### Consignes
A - D'après le billet de fin d'année sur 2020, quel est le lauréat du Prix RFI Voix d'Afriques et le titre de son manuscrit ?
B - Rédigez la suite du billet de fin d'année sur 2020, à partir de sa dernière phrase.

### Texte proposé
==*==
Bavardages de fin d'année, en attendant 2021

Par Gangoueus @lareus

Etrange année 2020. Difficile de commencer aussi mal une décennie. Du moins, ce pourrait être une lecture rapide de cette année tumultueuse. Elle est aussi un moment de bascule, de réflexion sur ce qui fait sens, ce qui est important dans le vivre ensemble, la circulation de l'idée. Etrange moment. Ici, nous sommes sur un blog de lecture. J’ai envie de vous parler de cette année pour ce qu’elle a eu de pénible et d’intéressant pour le lecteur que je suis...


Je n’ai jamais aussi peu lu que cette année depuis la création de ce blog. Le début de l’année a été quelque peu prenant en raison d’un projet que je mène en parallèle des activités de Chez Gangoueus. Le premier confinement dans sa brutalité est venu assommer le lecteur que je suis. Il s’avère que sur cette période, j’ai eu des lectures imposées de manuscrits en tant que membre du jury du Prix RFI Voix d’Afriques. Une shortlist de cinq après une sélection de plusieurs centaines de manuscrits candidats. Vous connaissez le lauréat. Yaya Diomandé pour Abobo Marley publié depuis septembre aux éditions JC Lattes.
J’ai basculé sur la poésie. Pourquoi ? C’est difficile à dire. Par curiosité. Parce que dans le fond, la lecture d’un texte poétique ou d’un recueil de poésie est moins contraignante qu’on ne pourrait le penser. Que je ne pouvais le penser. Cette crise sanitaire bouscule nos habitudes, nos certitudes, nos activités. J’ai posé dans le cadre de Week-end Africain, le talk show auquel je participe sur MonParisFM, la question de leur rapport à la lecture à plusieurs écrivains que nous avons reçus via l’application Zoom.us. Dans le contexte du premier confinement. Sami Tchak, Hemley Boum, Cheryl Itanda… Leurs avis étaient différents. Mais, je n’étais pas seul à rencontrer des difficultés à lire. Des ami.e.s certain.e.s m’ont dit que les blocages pouvaient être dûs au stress et l’angoisse générés par la pandémie et ce confinement lourd. Je ne pense pas. Disons que mon contexte de lecture a changé. Je lis peu chez moi. Celles et ceux qui suivent mon blog depuis quelques années savent que je lis beaucoup dans les transports en commun franciliens. Pour être honnête, des événements ont fragilisé mon  écosystème. Et je suis actuellement plus sensible à la poésie. Même quand je n’y comprends rien. 
J’ai basculé dans la poésie . Pourquoi ? Parce que des passionnés de ce genre m’ont bien aidé. Je pense à Jean-Paul Tooh Tooh, écrivain et critique littéraire, qui nous a introduits au nouveau cénacle des poètes béninois sur Chroniques littéraires africaines. Les critiques engageantes de Jean Paul m’ont donné envie d’accéder à des textes souvent publiés à Cotonou, mais indisponibles en dehors des frontières béninoises. Sur Messenger, l’écrivain Daté-Atavito Barnabé-Akayi dédramatise ma posture de lecteur qui cherche à cerner un texte de poésie dans sa globalité et qui rame. «  Sens-le texte ! ». Je suis dans l’idée de son propos. Je le suis dans son propos. Je me détends. Et j’entends mieux ces poètes.
==*==
### Données fournies
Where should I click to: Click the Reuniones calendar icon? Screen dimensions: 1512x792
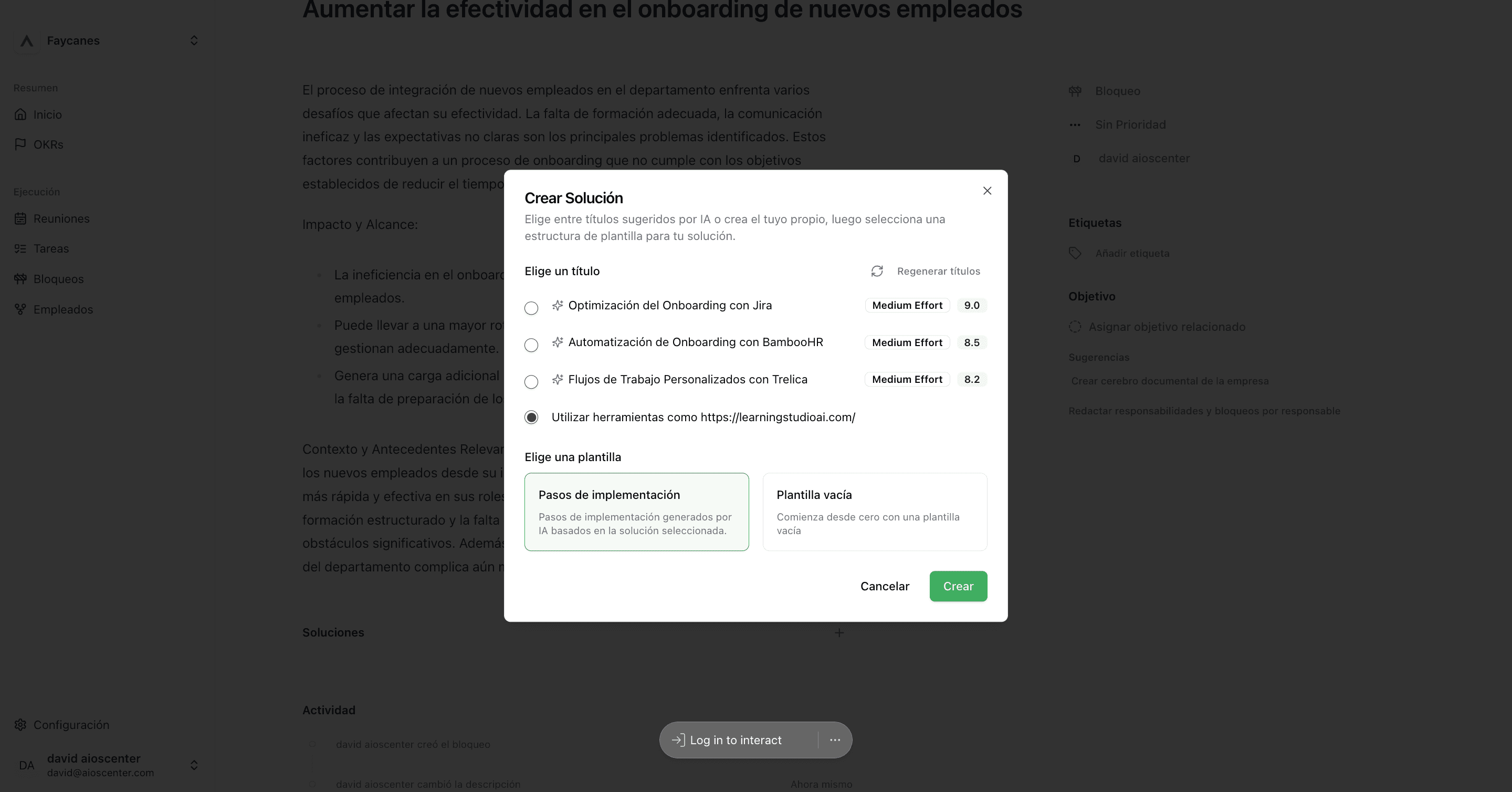20,218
==*==
### Réponses attendues
A - Yaya Diomandé, pour Abobo Marley.

B -
Avec Loza Seleshie, j’ai monté une série de podcasts sur la poésie érotique produite par plusieurs auteurs du Gabon et du Bénin. Une série que je vous invite à découvrir si ce n’est pas déjà fait, parce que la prise de parole de ces hommes et ces femmes que nous avons confrontée est d’une grande qualité. Mais elle est révélatrice de postures, de rapports hiérarchisés entre l’homme et la femme, naturellement de passion, de projections, d’introspections. L’intime ici livré parle de politique, de perte de foi, de reconstruction. Intimité. Sensualité. Erotisme. Pornographie. Ces formes se côtoient dans la plupart des recueils de ces auteurs, heurtant parfois le lecteur ou la lectrice. On en parle différemment suivant que l’on slame ou que le texte reste sur une page. On en parle différemment selon qu’on est une femme ou un homme.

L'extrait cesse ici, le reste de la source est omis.